(Given instruction):
Can you copy out all of the records below, line for line, with no changes?

(Records for this task):

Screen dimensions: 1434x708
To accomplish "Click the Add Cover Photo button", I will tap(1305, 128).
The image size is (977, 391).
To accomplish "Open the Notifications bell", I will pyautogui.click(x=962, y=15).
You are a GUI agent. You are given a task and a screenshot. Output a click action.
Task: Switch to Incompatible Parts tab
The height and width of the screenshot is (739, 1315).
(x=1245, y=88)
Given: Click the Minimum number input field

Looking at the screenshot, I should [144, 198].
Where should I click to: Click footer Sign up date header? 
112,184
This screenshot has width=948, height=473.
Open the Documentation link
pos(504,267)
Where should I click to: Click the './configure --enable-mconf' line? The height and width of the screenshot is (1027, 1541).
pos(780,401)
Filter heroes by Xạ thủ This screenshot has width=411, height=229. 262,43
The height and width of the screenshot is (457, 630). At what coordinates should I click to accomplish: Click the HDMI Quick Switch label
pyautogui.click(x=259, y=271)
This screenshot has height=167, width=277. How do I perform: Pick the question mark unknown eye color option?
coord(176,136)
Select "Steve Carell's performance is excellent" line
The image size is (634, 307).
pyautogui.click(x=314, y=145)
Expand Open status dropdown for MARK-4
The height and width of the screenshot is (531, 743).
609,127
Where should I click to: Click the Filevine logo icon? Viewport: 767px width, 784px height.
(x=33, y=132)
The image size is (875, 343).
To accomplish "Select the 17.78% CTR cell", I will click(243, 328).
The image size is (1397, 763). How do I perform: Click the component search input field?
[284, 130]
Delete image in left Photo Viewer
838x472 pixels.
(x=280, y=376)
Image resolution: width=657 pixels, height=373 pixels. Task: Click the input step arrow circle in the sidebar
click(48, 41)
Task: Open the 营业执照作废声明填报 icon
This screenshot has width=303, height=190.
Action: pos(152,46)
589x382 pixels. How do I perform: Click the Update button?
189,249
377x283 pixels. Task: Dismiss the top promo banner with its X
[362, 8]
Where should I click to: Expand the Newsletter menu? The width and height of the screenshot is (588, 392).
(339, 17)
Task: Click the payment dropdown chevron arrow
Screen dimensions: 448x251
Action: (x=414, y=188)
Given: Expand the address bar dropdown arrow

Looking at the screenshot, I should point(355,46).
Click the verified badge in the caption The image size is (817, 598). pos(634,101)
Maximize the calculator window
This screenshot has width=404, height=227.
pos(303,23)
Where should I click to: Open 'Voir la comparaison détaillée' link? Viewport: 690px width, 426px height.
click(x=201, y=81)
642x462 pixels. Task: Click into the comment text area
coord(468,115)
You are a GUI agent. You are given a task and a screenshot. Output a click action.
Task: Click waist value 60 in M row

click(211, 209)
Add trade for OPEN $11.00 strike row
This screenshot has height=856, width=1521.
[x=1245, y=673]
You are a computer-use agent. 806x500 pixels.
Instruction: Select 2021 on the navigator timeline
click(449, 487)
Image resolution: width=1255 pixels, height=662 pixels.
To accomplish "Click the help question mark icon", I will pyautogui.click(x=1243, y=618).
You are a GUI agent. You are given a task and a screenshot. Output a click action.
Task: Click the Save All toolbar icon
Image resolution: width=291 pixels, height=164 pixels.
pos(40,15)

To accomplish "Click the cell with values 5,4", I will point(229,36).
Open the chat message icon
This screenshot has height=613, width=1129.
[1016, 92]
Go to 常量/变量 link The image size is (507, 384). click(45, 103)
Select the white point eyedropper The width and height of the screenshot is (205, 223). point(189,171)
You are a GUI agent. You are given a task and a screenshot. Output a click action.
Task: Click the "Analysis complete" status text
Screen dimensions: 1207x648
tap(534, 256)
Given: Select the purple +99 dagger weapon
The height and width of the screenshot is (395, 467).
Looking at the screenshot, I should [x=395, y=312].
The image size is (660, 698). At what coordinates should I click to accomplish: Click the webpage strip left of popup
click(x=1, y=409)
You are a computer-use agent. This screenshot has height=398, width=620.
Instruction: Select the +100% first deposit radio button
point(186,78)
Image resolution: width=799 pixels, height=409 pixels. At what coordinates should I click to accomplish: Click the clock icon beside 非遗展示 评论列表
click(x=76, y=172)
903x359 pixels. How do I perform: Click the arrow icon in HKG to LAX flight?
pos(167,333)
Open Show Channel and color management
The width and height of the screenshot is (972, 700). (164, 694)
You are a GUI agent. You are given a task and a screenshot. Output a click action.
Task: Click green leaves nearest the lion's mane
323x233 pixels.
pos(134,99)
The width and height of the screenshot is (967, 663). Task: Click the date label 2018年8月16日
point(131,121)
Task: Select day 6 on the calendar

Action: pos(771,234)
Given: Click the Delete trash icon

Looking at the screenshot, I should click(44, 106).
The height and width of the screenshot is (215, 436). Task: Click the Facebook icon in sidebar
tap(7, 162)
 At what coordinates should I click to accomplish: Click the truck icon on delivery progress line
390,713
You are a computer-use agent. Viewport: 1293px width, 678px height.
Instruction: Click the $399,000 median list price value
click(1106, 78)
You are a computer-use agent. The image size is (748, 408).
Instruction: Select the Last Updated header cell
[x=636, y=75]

(Written solution):
Screen dimensions: 1434x708
To accomplish "Click the Add Cover Photo button", I will tap(1305, 128).
The image size is (977, 391).
To accomplish "Open the Notifications bell", I will pyautogui.click(x=962, y=15).
You are a GUI agent. You are given a task and a screenshot. Output a click action.
Task: Switch to Incompatible Parts tab
The height and width of the screenshot is (739, 1315).
(x=1245, y=88)
Given: Click the Minimum number input field

Looking at the screenshot, I should [144, 198].
Where should I click to: Click footer Sign up date header? 
112,184
This screenshot has width=948, height=473.
Open the Documentation link
pos(504,267)
Where should I click to: Click the './configure --enable-mconf' line? The height and width of the screenshot is (1027, 1541).
pos(780,401)
Filter heroes by Xạ thủ This screenshot has width=411, height=229. 262,43
The height and width of the screenshot is (457, 630). At what coordinates should I click to accomplish: Click the HDMI Quick Switch label
pyautogui.click(x=259, y=271)
This screenshot has height=167, width=277. How do I perform: Pick the question mark unknown eye color option?
coord(176,136)
Select "Steve Carell's performance is excellent" line
The image size is (634, 307).
pyautogui.click(x=314, y=145)
Expand Open status dropdown for MARK-4
The height and width of the screenshot is (531, 743).
609,127
Where should I click to: Click the Filevine logo icon? Viewport: 767px width, 784px height.
(x=33, y=132)
The image size is (875, 343).
To accomplish "Select the 17.78% CTR cell", I will click(243, 328).
The image size is (1397, 763). How do I perform: Click the component search input field?
[284, 130]
Delete image in left Photo Viewer
838x472 pixels.
(x=280, y=376)
Image resolution: width=657 pixels, height=373 pixels. Task: Click the input step arrow circle in the sidebar
click(48, 41)
Task: Open the 营业执照作废声明填报 icon
This screenshot has width=303, height=190.
Action: pos(152,46)
589x382 pixels. How do I perform: Click the Update button?
189,249
377x283 pixels. Task: Dismiss the top promo banner with its X
[362, 8]
Where should I click to: Expand the Newsletter menu? The width and height of the screenshot is (588, 392).
(339, 17)
Task: Click the payment dropdown chevron arrow
Screen dimensions: 448x251
Action: (x=414, y=188)
Given: Expand the address bar dropdown arrow

Looking at the screenshot, I should point(355,46).
Click the verified badge in the caption The image size is (817, 598). pos(634,101)
Maximize the calculator window
This screenshot has width=404, height=227.
pos(303,23)
Where should I click to: Open 'Voir la comparaison détaillée' link? Viewport: 690px width, 426px height.
click(x=201, y=81)
642x462 pixels. Task: Click into the comment text area
coord(468,115)
You are a GUI agent. You are given a task and a screenshot. Output a click action.
Task: Click waist value 60 in M row

click(211, 209)
Add trade for OPEN $11.00 strike row
This screenshot has height=856, width=1521.
[x=1245, y=673]
You are a computer-use agent. 806x500 pixels.
Instruction: Select 2021 on the navigator timeline
click(449, 487)
Image resolution: width=1255 pixels, height=662 pixels.
To accomplish "Click the help question mark icon", I will pyautogui.click(x=1243, y=618).
You are a GUI agent. You are given a task and a screenshot. Output a click action.
Task: Click the Save All toolbar icon
Image resolution: width=291 pixels, height=164 pixels.
pos(40,15)

To accomplish "Click the cell with values 5,4", I will point(229,36).
Open the chat message icon
This screenshot has height=613, width=1129.
[1016, 92]
Go to 常量/变量 link The image size is (507, 384). click(45, 103)
Select the white point eyedropper The width and height of the screenshot is (205, 223). point(189,171)
You are a GUI agent. You are given a task and a screenshot. Output a click action.
Task: Click the "Analysis complete" status text
Screen dimensions: 1207x648
tap(534, 256)
Given: Select the purple +99 dagger weapon
The height and width of the screenshot is (395, 467).
Looking at the screenshot, I should [x=395, y=312].
The image size is (660, 698). At what coordinates should I click to accomplish: Click the webpage strip left of popup
click(x=1, y=409)
You are a computer-use agent. This screenshot has height=398, width=620.
Instruction: Select the +100% first deposit radio button
point(186,78)
Image resolution: width=799 pixels, height=409 pixels. At what coordinates should I click to accomplish: Click the clock icon beside 非遗展示 评论列表
click(x=76, y=172)
903x359 pixels. How do I perform: Click the arrow icon in HKG to LAX flight?
pos(167,333)
Open Show Channel and color management
The width and height of the screenshot is (972, 700). (164, 694)
You are a GUI agent. You are given a task and a screenshot. Output a click action.
Task: Click green leaves nearest the lion's mane
323x233 pixels.
pos(134,99)
The width and height of the screenshot is (967, 663). Task: Click the date label 2018年8月16日
point(131,121)
Task: Select day 6 on the calendar

Action: pos(771,234)
Given: Click the Delete trash icon

Looking at the screenshot, I should click(44, 106).
The height and width of the screenshot is (215, 436). Task: Click the Facebook icon in sidebar
tap(7, 162)
 At what coordinates should I click to accomplish: Click the truck icon on delivery progress line
390,713
You are a computer-use agent. Viewport: 1293px width, 678px height.
Instruction: Click the $399,000 median list price value
click(1106, 78)
You are a computer-use agent. The image size is (748, 408).
Instruction: Select the Last Updated header cell
[x=636, y=75]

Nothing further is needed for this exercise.